Toda vez que eu chegava em alguma parte das empresas, eu escutava: "lá vem a Rachel falando de diversidade". É sempre assim. É algo em que eu acredito e que já foi comprovado: uma empresa diversa é mais lucrativa. Então eu falo: se não fizer porque é certo, que se faça pelo ganho financeiro. Mas faça. É uma jornada, mas vimos que já aumentaram o número de empresas buscando por diversidade e isso já me mantém otimista.

De que maneira a iniciativa privada pode pautar e orientar ações relacionadas ao desenvolvimento social e à sustentabilidade? É uma lacuna deixada pelo Estado?

Cada um tem a sua parcela de participação. O governo, ao manter as cotas raciais, por exemplo, aumentou a presença de pessoas negras dentro das universidades. As ações afirmativas são importantes para a contratação de pessoas negras. Tudo é um complemento. Quanto mais iniciativas privadas e públicas falarem sobre diversidade, mais ganho e mais força teremos.

Posso não conseguir mudar o mundo inteiro, mas se eu tiver mudado o mundo de uma pessoa, é o suficiente para me fazer otimista e acreditar que amanhã é possível mudar mais uma.

Rachel Maia, executiva e fundadora da ONG Capacita-me

Claudio Gatti Claudio Gatti

A ONG Capacita-me, criada em 2017, se dedica à inclusão no mercado de trabalho de pessoas em situação de vulnerabilidade. Como ficaram as ações com a pandemia?

A pandemia foi um período difícil para todos nós. A falta de contato, a perda de amigos e familiares…Foi um período de cansaço mental, físico e emocional.

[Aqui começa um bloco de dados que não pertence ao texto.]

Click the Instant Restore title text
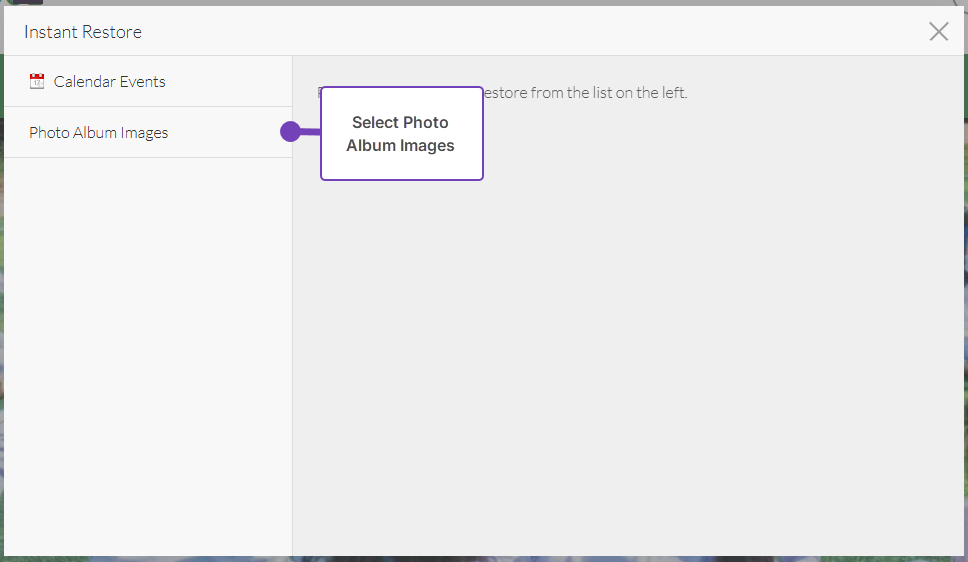(83, 32)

Quando tivemos de paralisar os cursos, entramos fortemente com as ações sociais, ou seja, com as entregas de alimentos, produtos de higiene e a preocupação em levar um conforto mínimo para as famílias atendidas pelo Instituto.

Tendo em vista esse cenário, trouxemos nosso Curso de Inovações no Mercado de Trabalho para o modelo EAD. Agora, com a retomada, aumentamos nossa grade de cursos e retomamos o módulo presencial, com esperança de mudar cada vez mais vidas. Um dos nossos planos é ampliar o instituto para outras regiões do país.

Como manter o otimismo com o Brasil atual?

Precisamos manter o pensamento positivo sempre e evitar usar palavras negativas. O pensamento e as palavras têm poder. Eu sigo sonhando e planejando um mundo melhor, seja através das minhas palestras, que podem mudar o mindset de alguém, através da RM Consulting, com nossos letramentos, ou com o Instituto Capacita-me, com ações sociais e de empregabilidade. É como eu sempre digo: é preciso sonhar, planejar e executar.